> **Task to complete**: Return every line of the material exactly.
%%
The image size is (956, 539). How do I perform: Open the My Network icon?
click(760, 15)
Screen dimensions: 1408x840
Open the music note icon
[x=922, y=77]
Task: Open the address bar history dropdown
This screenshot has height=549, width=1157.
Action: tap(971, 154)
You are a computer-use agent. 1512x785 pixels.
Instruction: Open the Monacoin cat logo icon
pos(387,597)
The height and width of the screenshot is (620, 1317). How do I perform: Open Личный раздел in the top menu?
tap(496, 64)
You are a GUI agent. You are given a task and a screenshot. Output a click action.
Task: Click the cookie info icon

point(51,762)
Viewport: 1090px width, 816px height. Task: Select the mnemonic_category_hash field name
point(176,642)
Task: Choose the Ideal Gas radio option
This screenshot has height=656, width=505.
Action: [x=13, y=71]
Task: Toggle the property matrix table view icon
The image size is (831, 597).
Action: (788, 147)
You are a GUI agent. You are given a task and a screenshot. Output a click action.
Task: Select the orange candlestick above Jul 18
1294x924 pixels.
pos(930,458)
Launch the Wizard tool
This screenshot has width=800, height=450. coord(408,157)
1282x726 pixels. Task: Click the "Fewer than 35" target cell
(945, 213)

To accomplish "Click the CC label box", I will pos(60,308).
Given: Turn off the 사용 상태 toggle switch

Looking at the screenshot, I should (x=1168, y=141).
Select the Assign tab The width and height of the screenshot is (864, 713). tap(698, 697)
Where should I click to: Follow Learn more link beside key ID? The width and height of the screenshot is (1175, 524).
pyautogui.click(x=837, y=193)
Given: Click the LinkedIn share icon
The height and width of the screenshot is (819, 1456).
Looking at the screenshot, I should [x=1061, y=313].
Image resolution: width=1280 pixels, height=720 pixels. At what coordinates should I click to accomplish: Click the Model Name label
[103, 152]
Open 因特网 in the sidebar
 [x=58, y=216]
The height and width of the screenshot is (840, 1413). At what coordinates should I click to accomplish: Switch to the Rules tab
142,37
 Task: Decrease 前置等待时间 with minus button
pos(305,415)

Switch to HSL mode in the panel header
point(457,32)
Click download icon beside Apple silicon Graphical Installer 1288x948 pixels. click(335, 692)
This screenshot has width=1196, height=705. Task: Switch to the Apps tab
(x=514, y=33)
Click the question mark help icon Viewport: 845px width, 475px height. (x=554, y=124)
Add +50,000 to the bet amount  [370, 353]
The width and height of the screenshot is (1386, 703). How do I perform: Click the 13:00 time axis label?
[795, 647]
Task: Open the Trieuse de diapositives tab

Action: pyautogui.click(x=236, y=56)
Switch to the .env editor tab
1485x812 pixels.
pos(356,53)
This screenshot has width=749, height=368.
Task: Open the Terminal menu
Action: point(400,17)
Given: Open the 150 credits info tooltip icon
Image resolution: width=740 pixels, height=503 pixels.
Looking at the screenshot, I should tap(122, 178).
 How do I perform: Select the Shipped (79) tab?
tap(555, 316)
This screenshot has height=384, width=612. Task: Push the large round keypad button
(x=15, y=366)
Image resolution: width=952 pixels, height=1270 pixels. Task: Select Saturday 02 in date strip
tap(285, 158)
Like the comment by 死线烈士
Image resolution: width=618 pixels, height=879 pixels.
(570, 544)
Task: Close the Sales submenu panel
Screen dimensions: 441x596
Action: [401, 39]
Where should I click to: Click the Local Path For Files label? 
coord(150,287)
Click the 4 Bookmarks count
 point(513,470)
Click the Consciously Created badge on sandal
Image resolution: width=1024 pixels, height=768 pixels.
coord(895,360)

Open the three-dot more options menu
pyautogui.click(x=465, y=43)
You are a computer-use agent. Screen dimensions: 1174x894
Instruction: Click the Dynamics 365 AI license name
%%
> **Output of the exercise**:
The image size is (956, 539). How do I perform: Open the My Network icon?
click(760, 15)
Screen dimensions: 1408x840
Open the music note icon
[x=922, y=77]
Task: Open the address bar history dropdown
This screenshot has height=549, width=1157.
Action: tap(971, 154)
You are a computer-use agent. 1512x785 pixels.
Instruction: Open the Monacoin cat logo icon
pos(387,597)
The height and width of the screenshot is (620, 1317). How do I perform: Open Личный раздел in the top menu?
tap(496, 64)
You are a GUI agent. You are given a task and a screenshot. Output a click action.
Task: Click the cookie info icon

point(51,762)
Viewport: 1090px width, 816px height. Task: Select the mnemonic_category_hash field name
point(176,642)
Task: Choose the Ideal Gas radio option
This screenshot has height=656, width=505.
Action: [x=13, y=71]
Task: Toggle the property matrix table view icon
The image size is (831, 597).
Action: (788, 147)
You are a GUI agent. You are given a task and a screenshot. Output a click action.
Task: Select the orange candlestick above Jul 18
1294x924 pixels.
pos(930,458)
Launch the Wizard tool
This screenshot has width=800, height=450. coord(408,157)
1282x726 pixels. Task: Click the "Fewer than 35" target cell
(945, 213)

To accomplish "Click the CC label box", I will pos(60,308).
Given: Turn off the 사용 상태 toggle switch

Looking at the screenshot, I should (x=1168, y=141).
Select the Assign tab The width and height of the screenshot is (864, 713). tap(698, 697)
Where should I click to: Follow Learn more link beside key ID? The width and height of the screenshot is (1175, 524).
pyautogui.click(x=837, y=193)
Given: Click the LinkedIn share icon
The height and width of the screenshot is (819, 1456).
Looking at the screenshot, I should [x=1061, y=313].
Image resolution: width=1280 pixels, height=720 pixels. At what coordinates should I click to accomplish: Click the Model Name label
[103, 152]
Open 因特网 in the sidebar
 [x=58, y=216]
The height and width of the screenshot is (840, 1413). At what coordinates should I click to accomplish: Switch to the Rules tab
142,37
 Task: Decrease 前置等待时间 with minus button
pos(305,415)

Switch to HSL mode in the panel header
point(457,32)
Click download icon beside Apple silicon Graphical Installer 1288x948 pixels. click(335, 692)
This screenshot has width=1196, height=705. Task: Switch to the Apps tab
(x=514, y=33)
Click the question mark help icon Viewport: 845px width, 475px height. (x=554, y=124)
Add +50,000 to the bet amount  [370, 353]
The width and height of the screenshot is (1386, 703). How do I perform: Click the 13:00 time axis label?
[795, 647]
Task: Open the Trieuse de diapositives tab

Action: pyautogui.click(x=236, y=56)
Switch to the .env editor tab
1485x812 pixels.
pos(356,53)
This screenshot has width=749, height=368.
Task: Open the Terminal menu
Action: point(400,17)
Given: Open the 150 credits info tooltip icon
Image resolution: width=740 pixels, height=503 pixels.
Looking at the screenshot, I should tap(122, 178).
 How do I perform: Select the Shipped (79) tab?
tap(555, 316)
This screenshot has height=384, width=612. Task: Push the large round keypad button
(x=15, y=366)
Image resolution: width=952 pixels, height=1270 pixels. Task: Select Saturday 02 in date strip
tap(285, 158)
Like the comment by 死线烈士
Image resolution: width=618 pixels, height=879 pixels.
(570, 544)
Task: Close the Sales submenu panel
Screen dimensions: 441x596
Action: [401, 39]
Where should I click to: Click the Local Path For Files label? 
coord(150,287)
Click the 4 Bookmarks count
 point(513,470)
Click the Consciously Created badge on sandal
Image resolution: width=1024 pixels, height=768 pixels.
coord(895,360)

Open the three-dot more options menu
pyautogui.click(x=465, y=43)
You are a computer-use agent. Screen dimensions: 1174x894
Instruction: Click the Dynamics 365 AI license name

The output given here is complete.